In a telephonic survey, MJF found that 462 child marriages occurred in 53 districts in June – up from 170 the month prior
The economic crisis inflicted by the novel coronavirus pandemic has resulted in an increase in child marriages among impoverished communities – necessitating immediate interventions by the government to stop them.
In a telephonic survey of more than 57,000 women and children, rights organisation Manusher Jonno Foundation (MJF) found that 462 child marriages occurred in 53 districts in June – up from 170 the month before.
The partners of the MJF, who collected the data, managed to prevent 207 marriages with the help of influential people in the communities and the local government authorities.
In many cases, parents were reluctant to change their decisions even after extensive persuasion efforts were made, speakers said at a virtual press briefing organised by the MJF yesterday.
Against the backdrop of the economic downturn – that has led to job and income losses both in formal and informal sectors – early marriage has become a way for families to rid themselves of the responsibility of caring for their girls.
The popular social perception about girls and women being a burden of the family plays a role here.
The prolonged closure of educational institutions and the disruptions to the efforts to prevent child marriages are worsening the situation, the rights organisation said in a presentation given by MJF Executive Director Shaheen Anam.
There was also no respite from domestic abuse, with 98 percent of women and 61 percent of children – survivors of violence – falling victim to it.
"Domestic violence against women and girls is rooted in unequal power relations in families, as well as the undervaluation and non-recognition of their contribution," the MJF said.

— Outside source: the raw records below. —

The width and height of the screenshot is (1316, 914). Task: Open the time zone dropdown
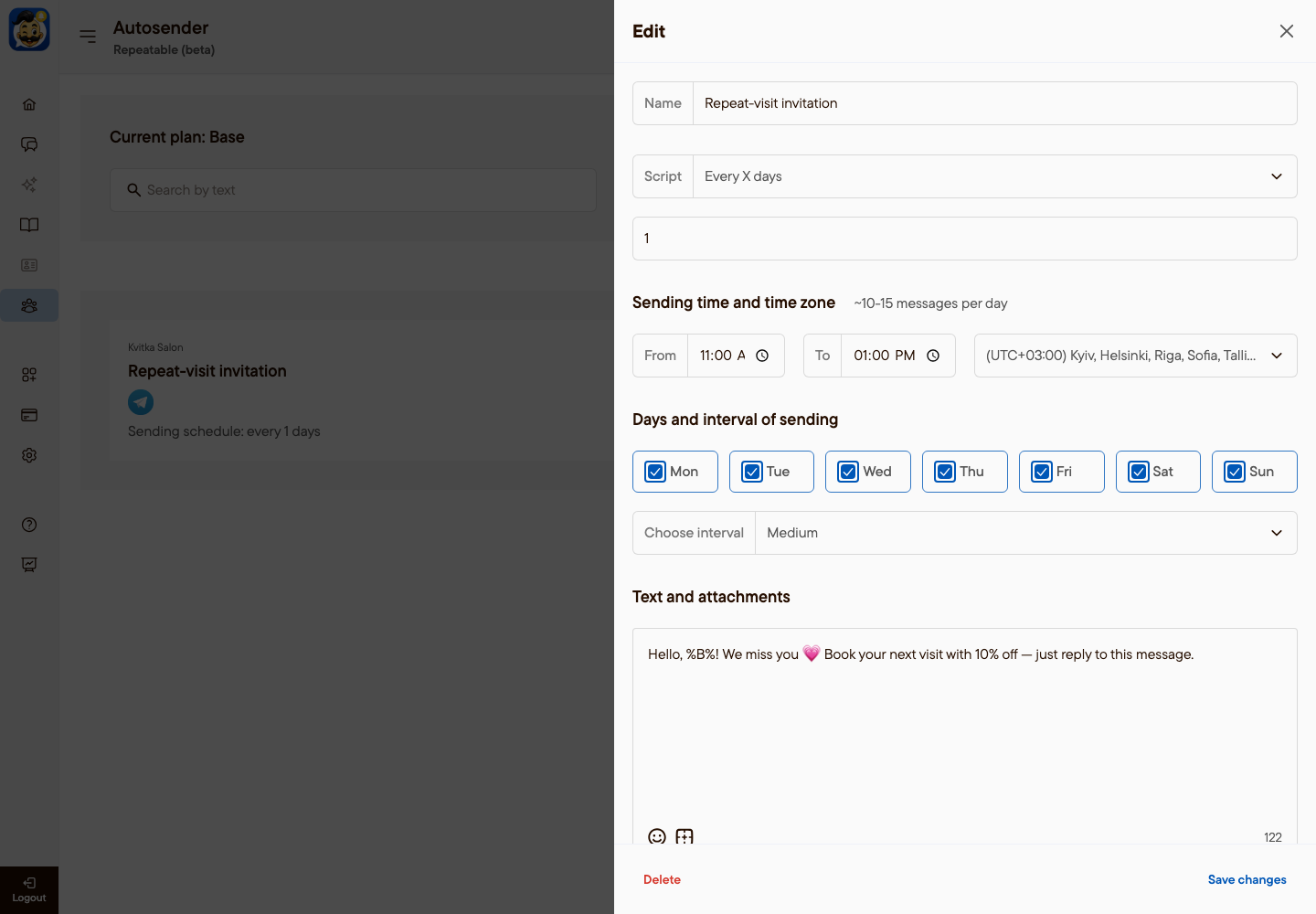pyautogui.click(x=1135, y=356)
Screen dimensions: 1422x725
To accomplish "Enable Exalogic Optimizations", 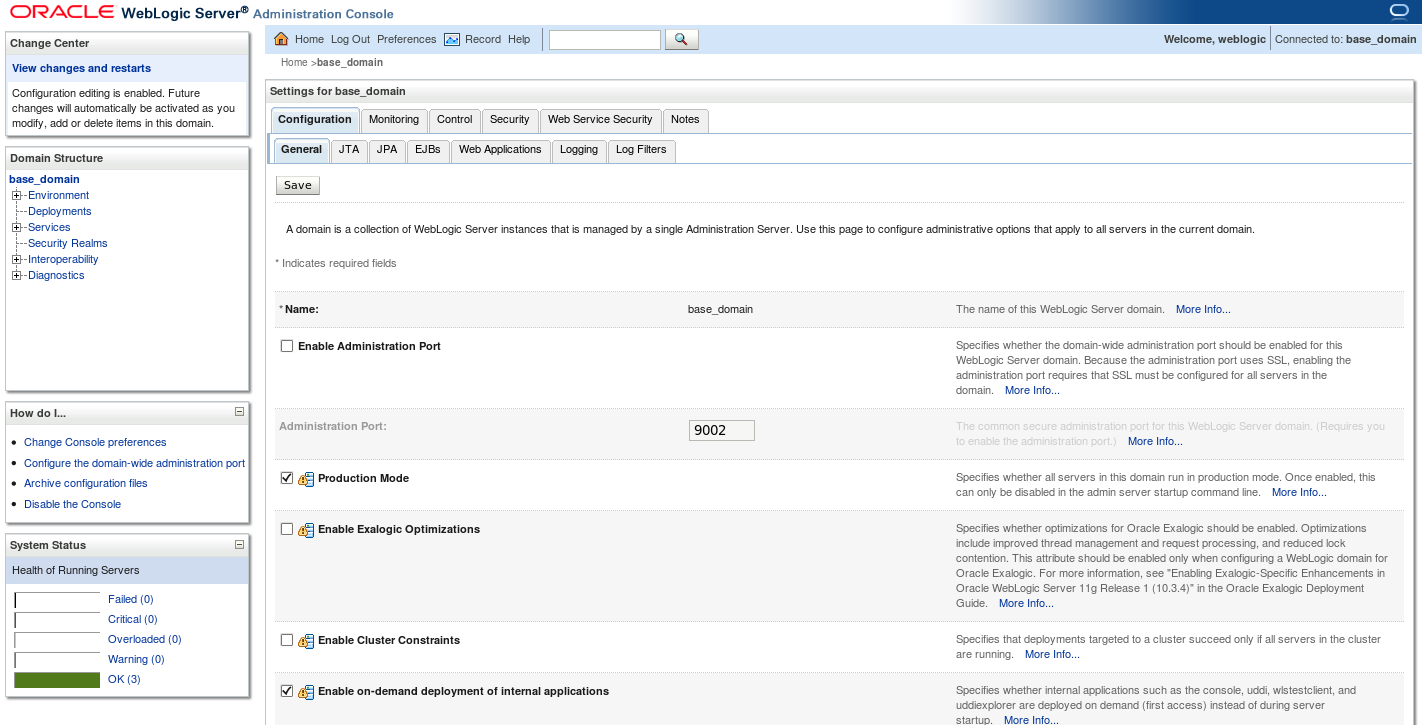I will click(x=287, y=528).
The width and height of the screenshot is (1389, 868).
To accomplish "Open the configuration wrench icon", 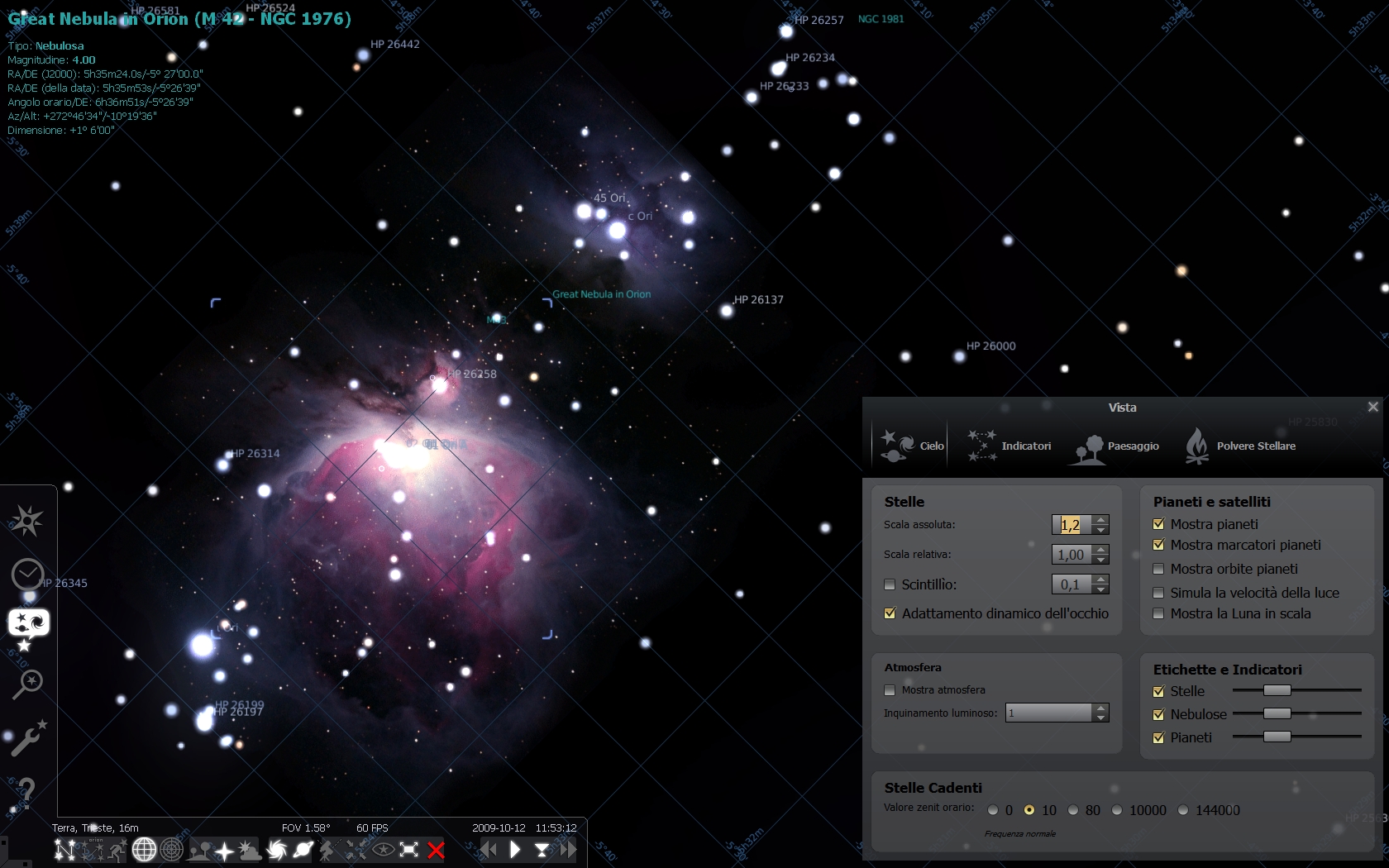I will point(27,738).
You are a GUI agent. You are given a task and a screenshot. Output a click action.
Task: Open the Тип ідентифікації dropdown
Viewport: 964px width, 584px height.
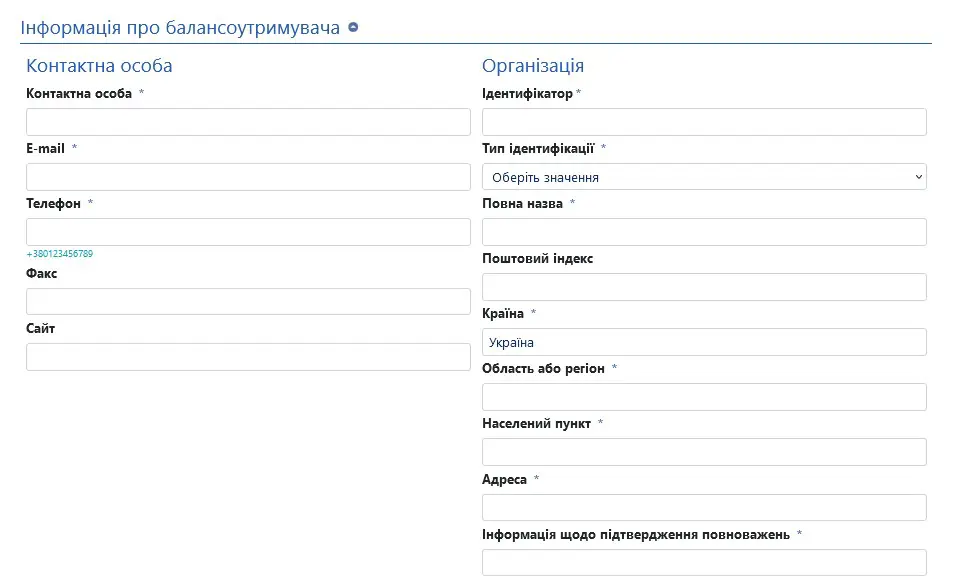704,177

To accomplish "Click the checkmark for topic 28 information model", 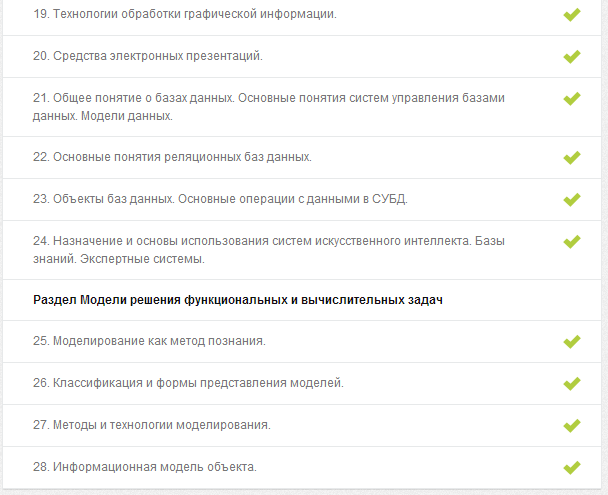I will pyautogui.click(x=572, y=467).
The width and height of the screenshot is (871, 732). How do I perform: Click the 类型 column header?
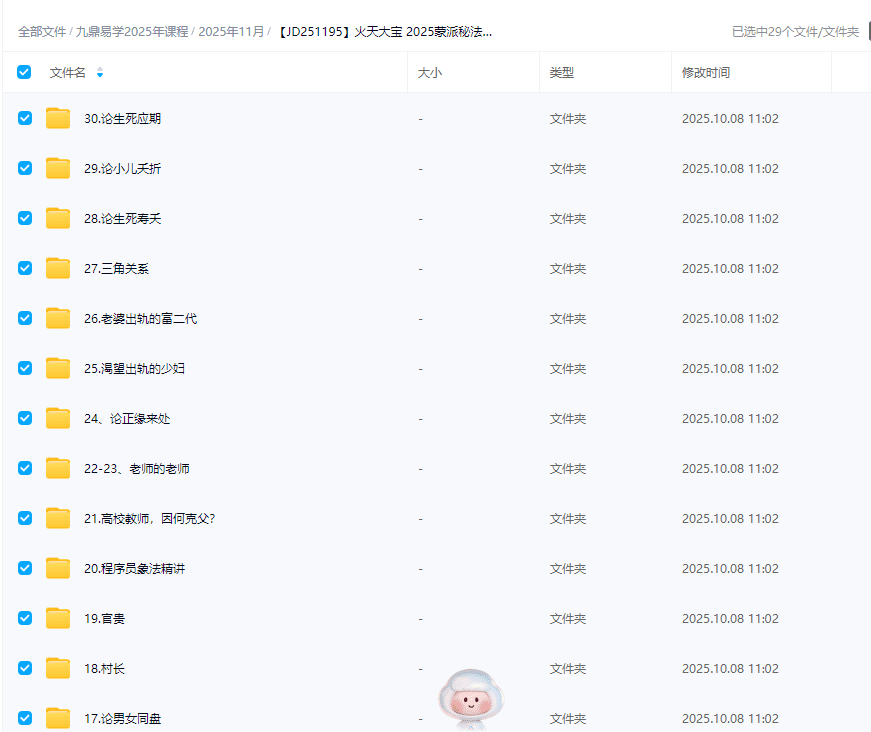pyautogui.click(x=562, y=73)
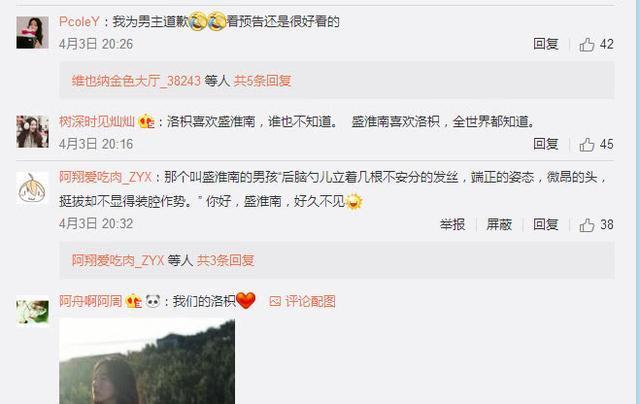The width and height of the screenshot is (640, 404).
Task: Reply to PcoleY's comment via 回复
Action: [x=546, y=44]
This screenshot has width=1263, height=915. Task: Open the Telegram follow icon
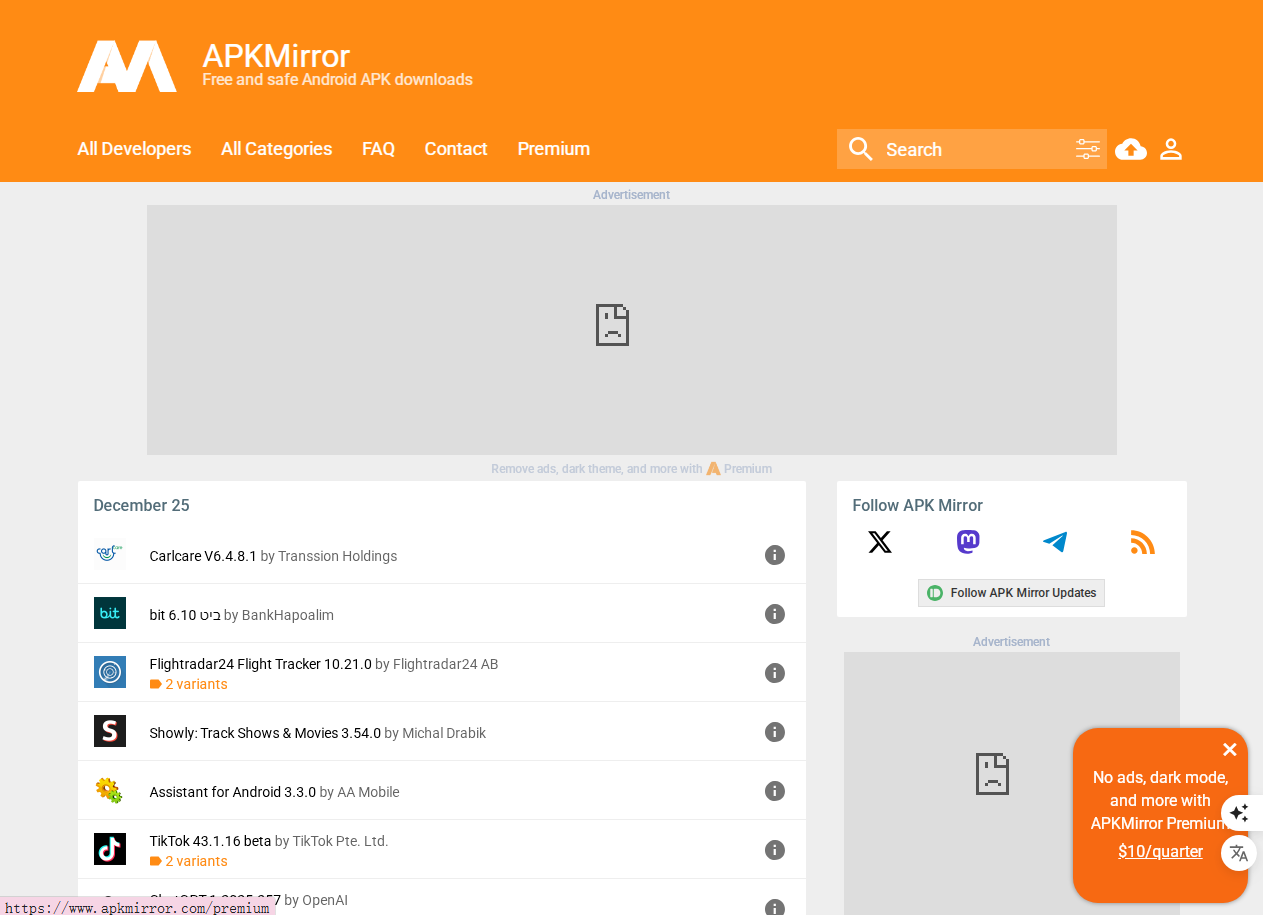coord(1055,542)
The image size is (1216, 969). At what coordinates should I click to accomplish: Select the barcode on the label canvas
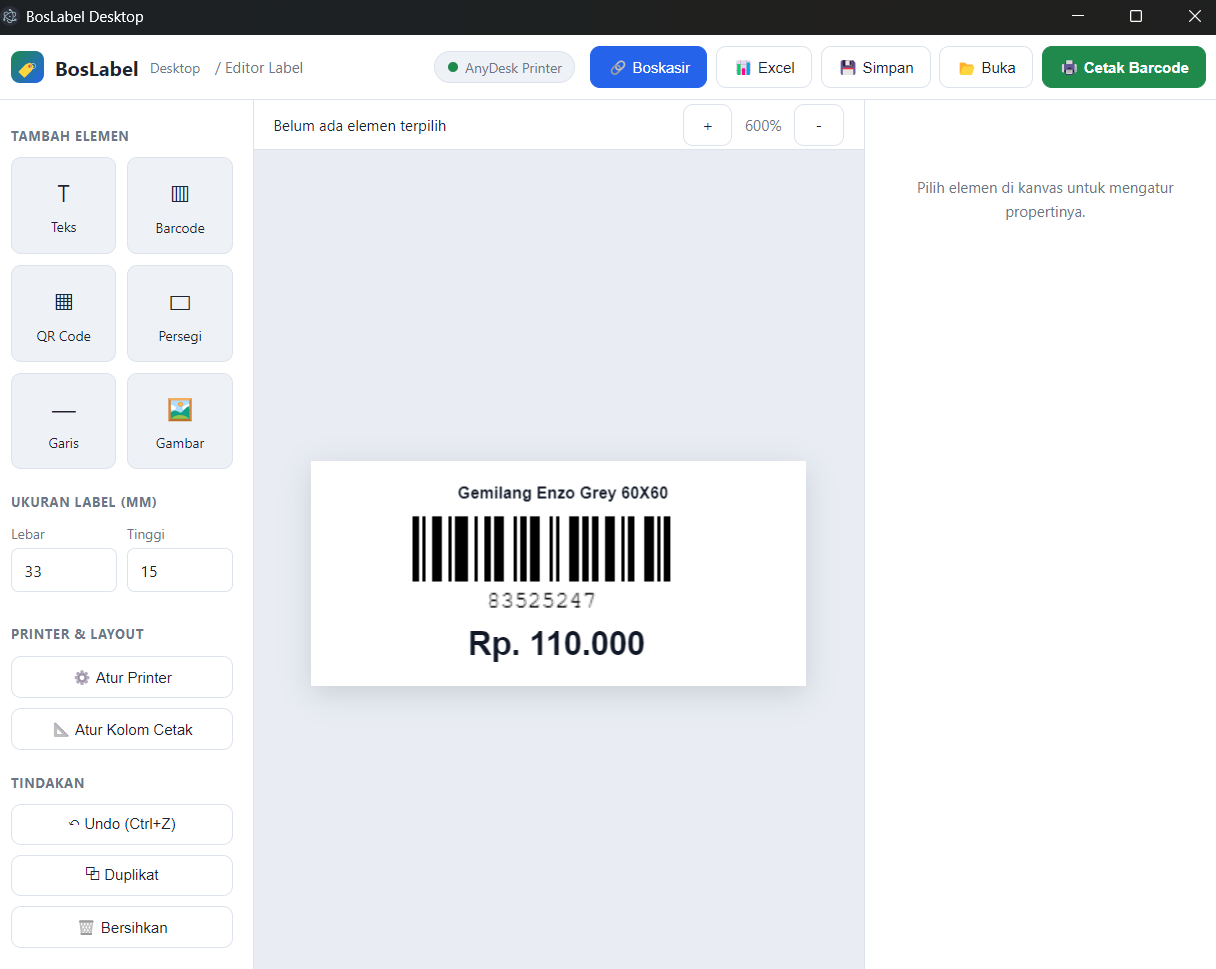click(x=541, y=549)
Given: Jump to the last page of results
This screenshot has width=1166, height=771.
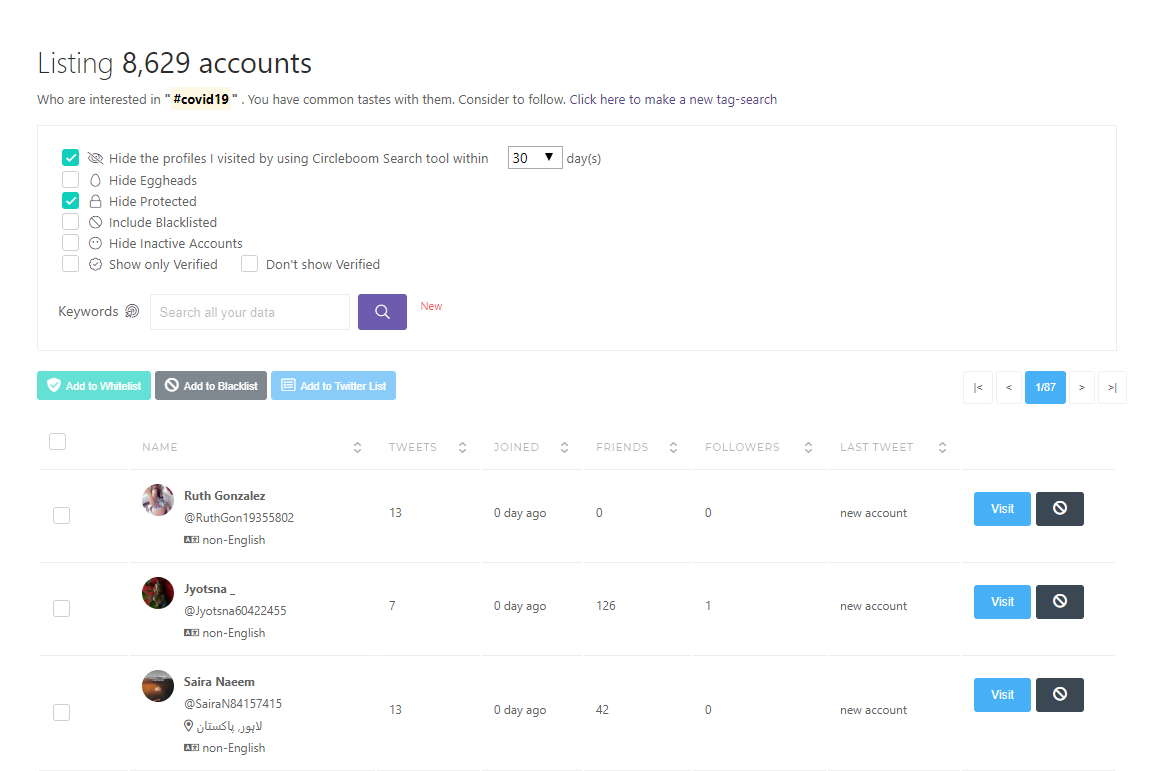Looking at the screenshot, I should [1112, 387].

The pandemic has also widened gender inequalities. Women and children have suffered from: rape, attempted rape, sexual harassment, and mental torture. Boys faced violence at work more than girls.
The MJF has been carrying out telephonic surveys, since April, to understand the impact of the pandemic on the wellbeing of women and children. Additionally, it has been providing support to the victims in the form of counseling, legal aid and treatment.